Alors que le climat politique et économique reste tendu, la Banque de France maintient le cap : la croissance du PIB français devrait atteindre 0,3 % au troisième trimestre 2025. Une prévision prudente mais ferme, confirmée ce jeudi dans son enquête mensuelle. Malgré les remous liés à la démission du Premier ministre Sébastien Lecornu et la persistance d’un sentiment d’incertitude, l’économie hexagonale semble résister. Entre résilience sectorielle et risques géopolitiques, la Banque de France, par la voix de son chef économiste Olivier Garnier, dresse un tableau nuancé mais optimiste.
🏗️ Des contrastes économiques
Selon les dernières données recueillies entre le 26 septembre et le 3 octobre, la conjoncture française reste marquée par une incertitude élevée, mais globalement stable. Pour Olivier Garnier, « les carnets de commandes et les prix suivent les tendances observées précédemment, confirmant la dynamique du trimestre ».
Mais derrière cette apparente stabilité, les disparités sectorielles se creusent. Le bâtiment, moteur traditionnel de l’économie, montre des signes de fatigue après trois mois soutenus. Le secteur publicitaire recule également, reflet d’un ralentissement des investissements des entreprises face à un contexte politique jugé “trop volatil”. Comme le souligne encore Olivier Garnier, « la publicité est souvent la première dépense que l’on coupe, surtout en période d’incertitude ».
D’autres branches, en revanche, affichent une meilleure santé.

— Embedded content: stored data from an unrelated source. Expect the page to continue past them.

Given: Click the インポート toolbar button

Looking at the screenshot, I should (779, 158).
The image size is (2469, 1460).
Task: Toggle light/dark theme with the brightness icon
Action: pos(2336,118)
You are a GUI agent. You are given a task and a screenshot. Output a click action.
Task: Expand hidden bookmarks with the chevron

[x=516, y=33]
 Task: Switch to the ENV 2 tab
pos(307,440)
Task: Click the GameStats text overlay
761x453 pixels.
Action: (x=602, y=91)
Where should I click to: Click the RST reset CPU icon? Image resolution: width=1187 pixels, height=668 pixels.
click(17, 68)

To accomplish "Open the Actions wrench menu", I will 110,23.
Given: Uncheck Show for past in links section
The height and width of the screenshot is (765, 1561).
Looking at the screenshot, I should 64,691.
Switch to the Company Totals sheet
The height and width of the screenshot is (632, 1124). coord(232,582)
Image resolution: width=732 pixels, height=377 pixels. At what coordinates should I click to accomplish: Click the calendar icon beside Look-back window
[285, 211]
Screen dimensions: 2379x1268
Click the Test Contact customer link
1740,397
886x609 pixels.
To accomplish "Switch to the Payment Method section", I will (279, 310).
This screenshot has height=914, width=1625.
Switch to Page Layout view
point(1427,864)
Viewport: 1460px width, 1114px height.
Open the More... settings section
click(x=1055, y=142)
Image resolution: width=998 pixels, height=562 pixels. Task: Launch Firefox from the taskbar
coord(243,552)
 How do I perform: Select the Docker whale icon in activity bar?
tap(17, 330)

Les services marchands tirent profit d’un tourisme étranger toujours vigoureux, et l’aéronautique maintient sa trajectoire ascendante, soutenue par des carnets de commandes exceptionnels. À l’opposé, le textile-habillement, la chimie et le plastique pâtissent d’un ralentissement durable, impactés par la baisse de la demande intérieure et par les nouvelles tensions commerciales entre Washington et Bruxelles.
L’indicateur d’incertitude, sans même intégrer les derniers développements politiques, reste supérieur à celui observé après la dissolution de l’Assemblée nationale en juillet 2024. Cette persistance de la nervosité économique reflète une inquiétude diffuse du tissu industriel français.
↗️ Une croissance modeste mais sécurisée
Malgré ce contexte brouillé, la Banque de France maintient sa prévision de 0,3 % de croissance au troisième trimestre et table sur une progression annuelle de 0,7 % pour 2025. Un chiffre modeste, mais « largement acquis », selon Olivier Garnier, sauf choc majeur d’ici la fin de l’année.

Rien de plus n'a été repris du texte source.